First, I guess I’d need to clarify what makes a complete game. Akin to what I said before, it is possible that a complete game require all of its elements to be related to each and every instrument within the game. Now, we can easily say, “Every game is complete, because everything relates to each other because they’re in the same game!”. I would say that this is not enough. Using that argument, you could easily say that anything is complete in that it relates to itself, an argument that I care nothing about at the moment. If we move a bit deeper, you can say that a complete game is one where each of the elements of the game relate to each other, and do it well. The art of the game helps get the story across, and doesn’t just play nice in the same room. They actually get along well (There’s probably a reason why Kirby’s Epic Yarn has that art style, as opposed to taking the art direction of Killzone). This is probably a better direction for discussion about a complete game. One thing that cannot be overlooked is the level of player activity. Since video games are more of an interactive medium, how well the player is integrated into the game is very extremely important.
Now, a complete game does not translate over to a good game. This may seem obvious, but still probably warrants some sort of discussion. I may even find a game which I label incomplete as good, while a game that I can call complete makes me feel like I wasted my time.
In what I’m calling a complete game, for now, how much does each element need to related to the next? I mentioned before that they need to marry each other well, but does every change to the story need to be reflected in some sort of change to the music or the environment? More often than not, I would argue no, possibly invoking “Less is More”. It would be nice, and probably more complete (if we’re defining levels of complete), if everything could directly change an attribute somewhere else, but it may not be necessary for this to be done. The term ‘Overkill’ can be applied.
There’s usually a problem when the question beginning with “How well” is asked, mostly because it seems like it is one that is geared towards asking for an opinion. Subjectivity is great….sometimes.
Furthering the idea of making a complete game. Can it be done? Will any creator of a project ever say “I think that everything I did was perfect, and that I wouldn’t go about changing anything!”? I would like to think no, but there are people who probably think that. I’m guessing that the majority of post-mortems out there include at least one “Should have”. This potentially means that many developers believe that their game could be more complete, more relevant to itself; the pieces of the puzzle fit well, but there are still gaps where some things disconnect (this may lead into the idea of……perfection).
A lot of this can be looked at much more deeply, and later on in life, I may think about it. But that’s it for now. It be nice to know if creating a complete game is possible, and if so, are their multiple levels of completion. Who knows?
So, this week, my laptop is in for repair (hopefully for less than a week!). This means that I can’t really work on my game (directly), and I’ll also be harder to contact via email after 6:00 pm. So, what shall I do this week?
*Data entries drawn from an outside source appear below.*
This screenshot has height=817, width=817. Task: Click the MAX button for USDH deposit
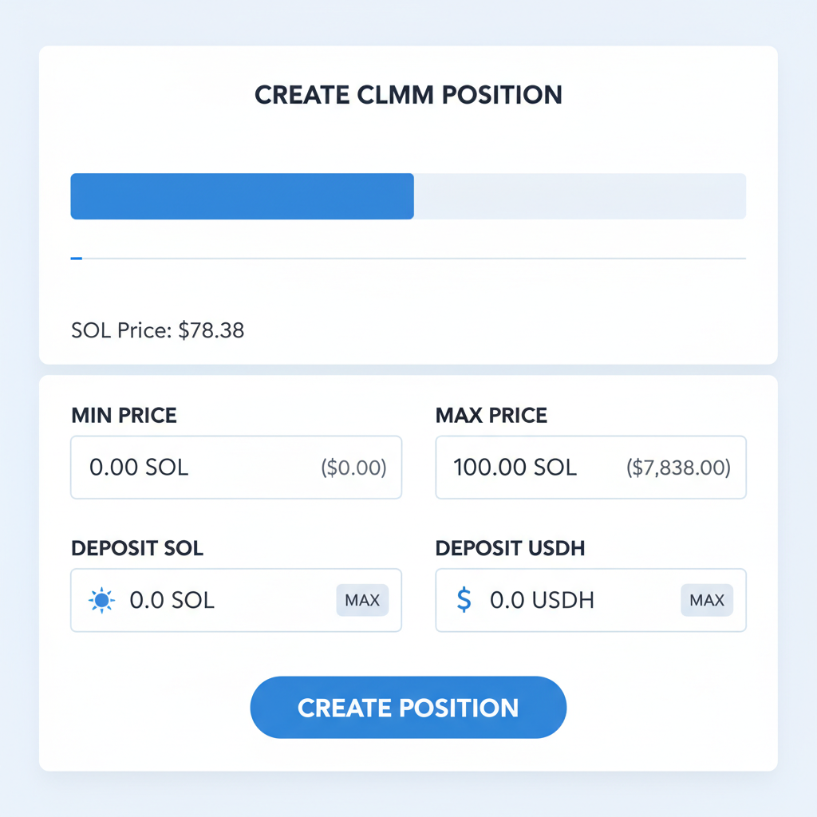[707, 600]
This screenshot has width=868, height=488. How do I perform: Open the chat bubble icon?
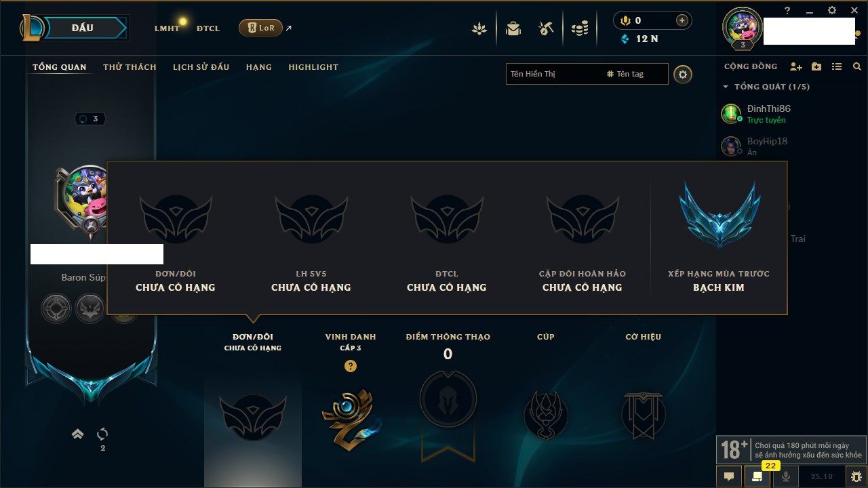click(729, 476)
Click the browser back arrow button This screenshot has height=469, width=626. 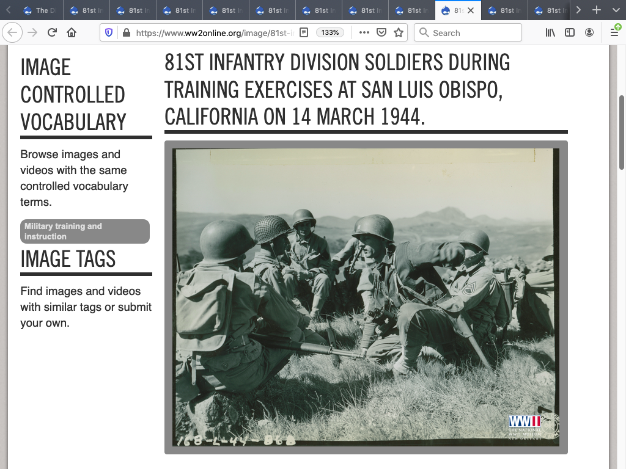[13, 32]
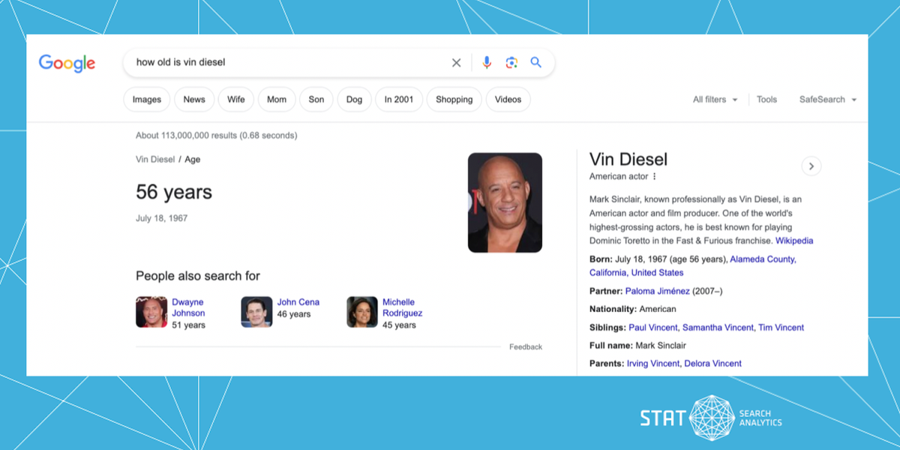Open Google Lens image search
Viewport: 900px width, 450px height.
point(512,62)
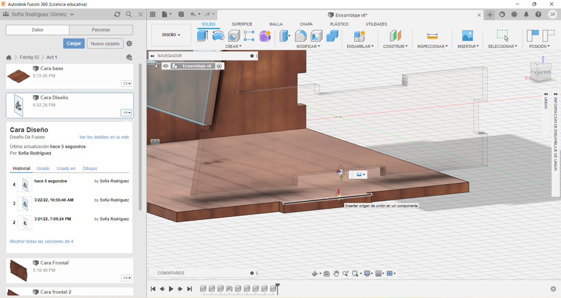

Well, I could take a break from everything, and think about someone other than any sort of game. But why would I do that? Technically, there is no reason for me to stop working on my game, just because I don’t have my computer. What should I do this week?
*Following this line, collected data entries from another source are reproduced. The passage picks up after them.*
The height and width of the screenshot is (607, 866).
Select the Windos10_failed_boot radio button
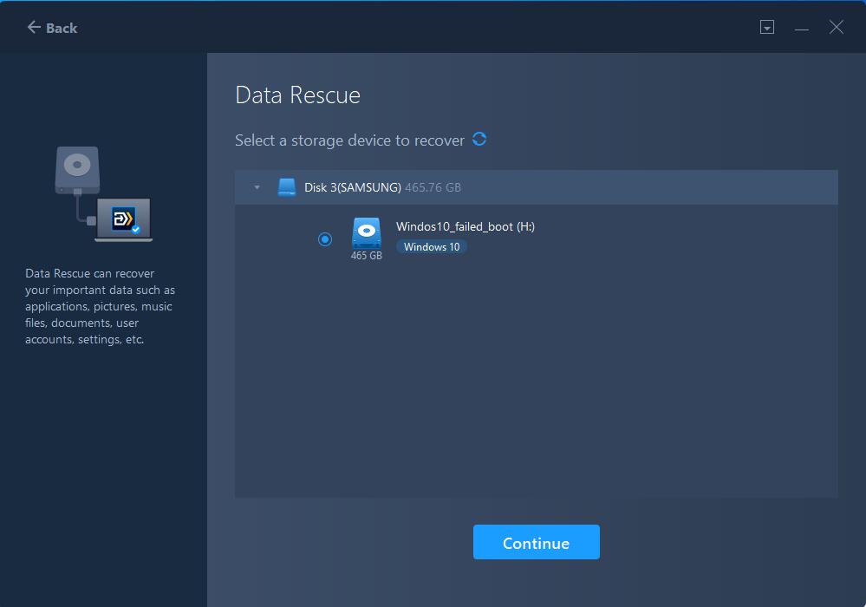pyautogui.click(x=325, y=239)
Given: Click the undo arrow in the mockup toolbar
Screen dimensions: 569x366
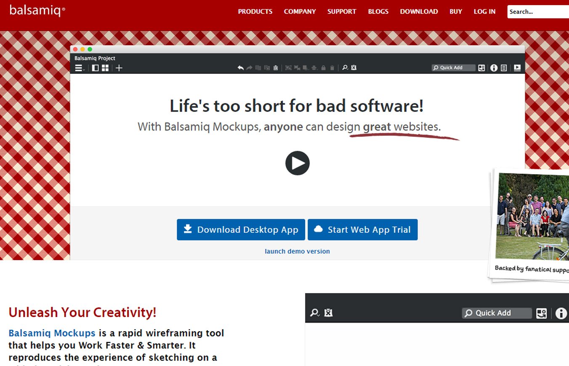Looking at the screenshot, I should [240, 68].
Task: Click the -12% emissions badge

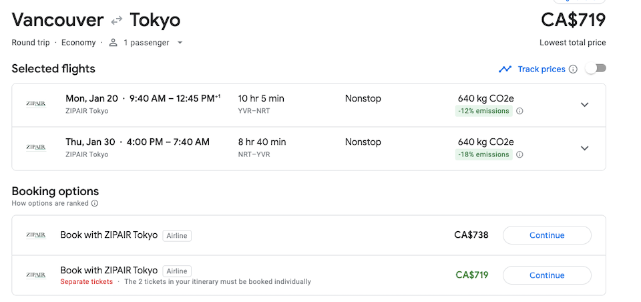Action: pyautogui.click(x=483, y=111)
One thing I can do is read. I have been making time to read about things related to the games that I want to make, or the code that I’m currently using to create this game. Reading can assist in helping me think about new ways about tackling a problem. But I hopefully will not stop at programming books. I enjoy reading Philosophy, so that’s something I definitely plan to be reading more so during this time away from my laptop. And believe it or not, reading philosophy is extremely helpful when developing games. At least, it has been for me. It all may depend on the type of game you are making, (it’s easier to find the philosophical messages in the Metal Gear Solid series as opposed to Angry Birds), but nevertheless, it can be helpful. To that extent, reading things that seemingly are not related to game development can be more beneficial than most may assume, but that can be an entirely different topic.
Drawing is something else that can keep me going in game mode. I’m not a good artist. My masterpieces would look like a 3 yr-old’s scribbles, and that’s me trying to not insult the 3 yr-old by comparing their skills to mine. But, one thing that I can do is try and interpret my drawings from scribbles into things that are interesting. Random scribbles can turn into something that looks like a robot with hamburgers for hands. The hamburgers can turn into ice cream, and the robot can turn into a dog with a cone on its head. I now have a game about a dog with a cone on his head, who wants to try and eat the ice cream paws. However, with each step he takes, the amount of ice cream decreases. The goal is, find a way to eat the ice cream while taking the least amount of steps. Too many steps, and your ice cream will be gone!
….In other words, drawing can also spark ideas.
Playing games, of course, can provide tons of inspiration. For some, it may be easy to jump from game development mode to just “I’m playing a game mode”, but regardless of the case, a notebook should always be close by.
This week, I plan to ‘go to town’ on my whiteboard, and try and involve myself in the other activities which I mentioned. Are there other things that I can do? There are a billion other things, but these are first that I can think of at the moment.
But that’s it for now. Time to start this laptop-less week. At least I’ll have less internet distractions.
Well, it’s the new year.
It looks like I’ve had this blog for a little under a year now. Which is surprising, at least to me. A lot has happened in a year, it seems like, and progress has been made. Do I have a game out? No. Am I closer. Well, technically closer than I was a year ago. Whether or not I’m happy with the progress I made is another story.
First off, it does not look like I’ll be able to meet my personal deadline of January 3rd for Tone Def. Which is upsetting, to say the least. But if I take a step back and think about all that I wanted to do, it makes sense why I was not able to meet this deadline. First off, it takes a while for me to make music that I’m happy with. This version of Tone Def needed at least three pieces of music. With the amount of time I have, and the goals for this game, it was likely that January 3rd would be an incredibly hard deadline to hit. As I write this (January 3rd), I could technically still make the deadline, but the levels would not be balanced, and I’d probably hit a bug or 15.
So, I’ll need to push back the date of release to a point that I do not know. But, that doesn’t mean it’ll be put off into a nebula of some sort. I’m still aiming to push this out as soon as everything is ready/balanced/looking good.
What about those other projects? Well, Mr. Condyle’s Escape has a lot of work still to be done. I have put it on the back burner for now, but I plan to return to it as soon as I push out Tone Def. It’s difficult to work on two games independently, especially with limited time. So, instead of letting one suffer from only glances, it’s probably better to put it away for a while. If anyone has any better suggestions, I’d love to hear them.
I’m expecting this first month to really dictate how the rest of this year will go. If there is a lot of work done all around (I finally beat Dead Space 2 last night. Turns out I was pretty much 15 mins from the ending), then it’s possible that this year could turn out productive. This is not a certainty, but I’d like to think that I’m able to get things started off on the correct foot. As of now, there is only one thing on the agenda, PAX East, which I’m excited about. I also do plan to attend any local game developmental meetups or the like in the Philadelphia area!
This has turned into a semi-rambling of what I think I may do this year.
So that’s it for now. I’ll come back when I have thoughts that I can string together. I’ll just blame it on all the partying that I forgot to do on the 1st.